You know what absolutely cracks me up? When I’m talking to someone who I consider a smart investor (someone who reads annual reports for fun, who probably has Warren Buffett quotes hanging in their bathroom) and I tell them I’m buying the dip, they look at me like I just said I was putting my 401k into Dogecoin. Then come the classics: “How do you know this is the dip?” Or my personal favorite: “This economy is so bloated, this is just the beginning, man.”

Healthcare Stock

I mean… come on. People said the exact same thing after the 2008 meltdown… which was way worse, by the way. Back then, you had entire banks collapsing, people losing jobs by the tens of thousands, and market sentiment so bleak you’d think we were entering the Great Depression 2.0. But anyone who actually bought back then? They’ve been laughing all the way to the bank… specifically the bank that didn’t get bailed out. From 2009 to today, the market is up 555%. That turns every $10k into $65k. And all you had to do was not listen to the “this is just the beginning” crowd. Anyway, rant over.
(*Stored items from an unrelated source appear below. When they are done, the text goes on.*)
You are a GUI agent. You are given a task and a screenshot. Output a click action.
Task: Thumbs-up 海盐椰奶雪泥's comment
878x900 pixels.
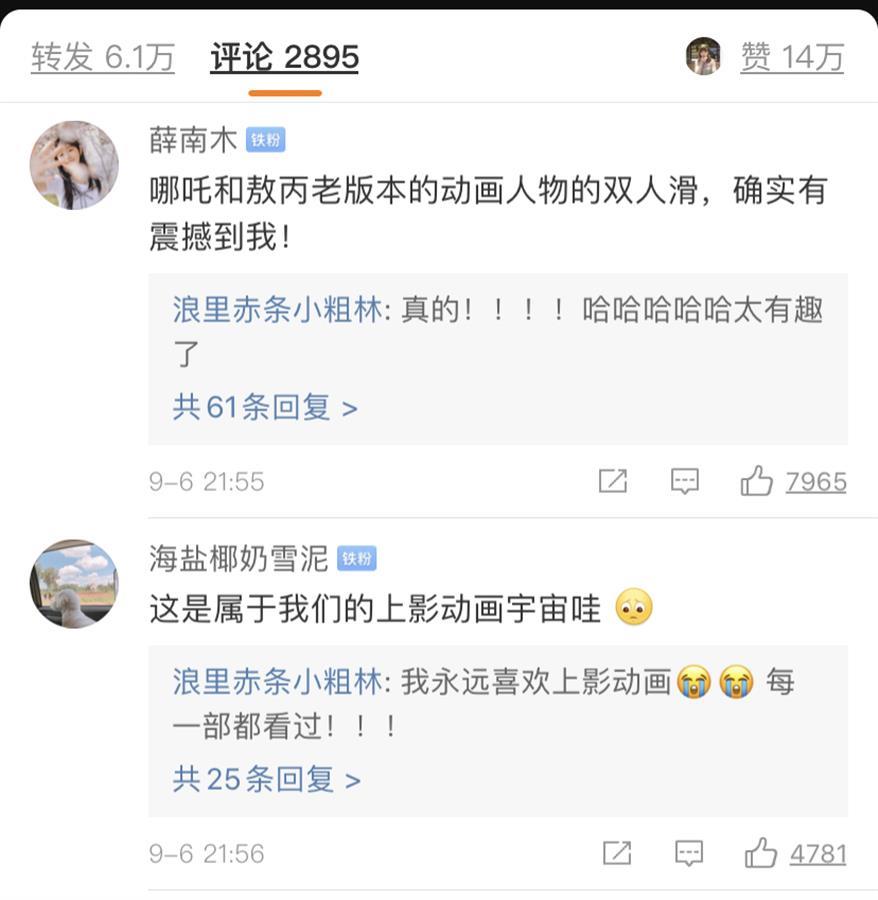(761, 853)
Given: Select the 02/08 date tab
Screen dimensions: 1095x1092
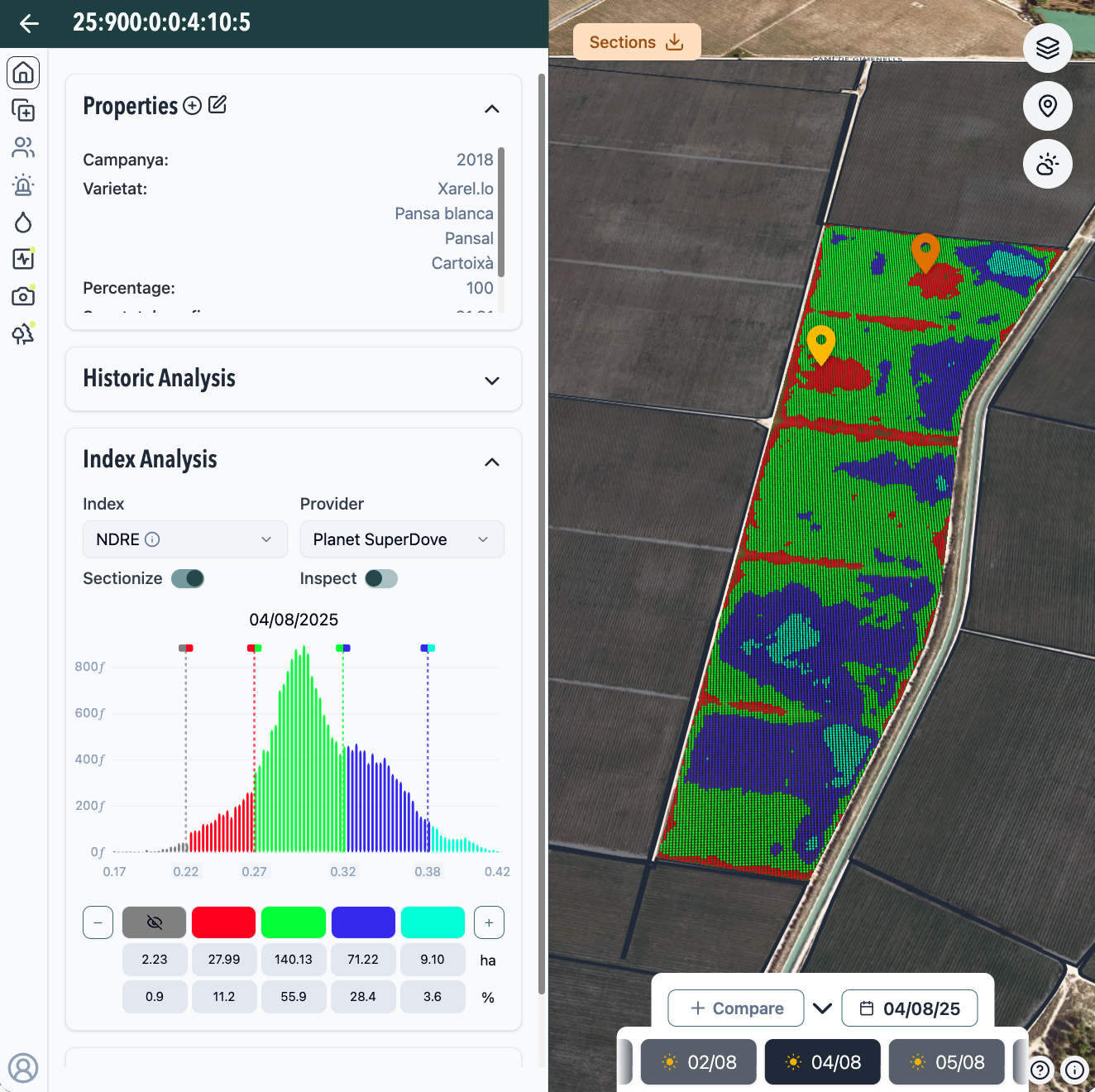Looking at the screenshot, I should (699, 1062).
Speaking of buying low and maybe selling high enough to finally afford that $18 Big Mac combo… let’s talk about Owens & Minor. And in case you’re wondering, it’s not a hot AI play or some crypto-adjacent SPAC. It’s a boring old healthcare supply company based in Virginia. But boring can be beautiful… especially when the stock's scraping the bottom floor.

Healthcare Stock

OMI is down 41% this year. Over the past 12 months? Try 71%. This thing’s been a full blown disaster. But I can’t ignore the fact that insiders are buying the heck out of it. Recently, Robert Sledd, the company’s Lead Director, dropped a fat $4.29 million at $8.17 a share. Coliseum Capital, which already owns 10%, threw in another $1.8 million.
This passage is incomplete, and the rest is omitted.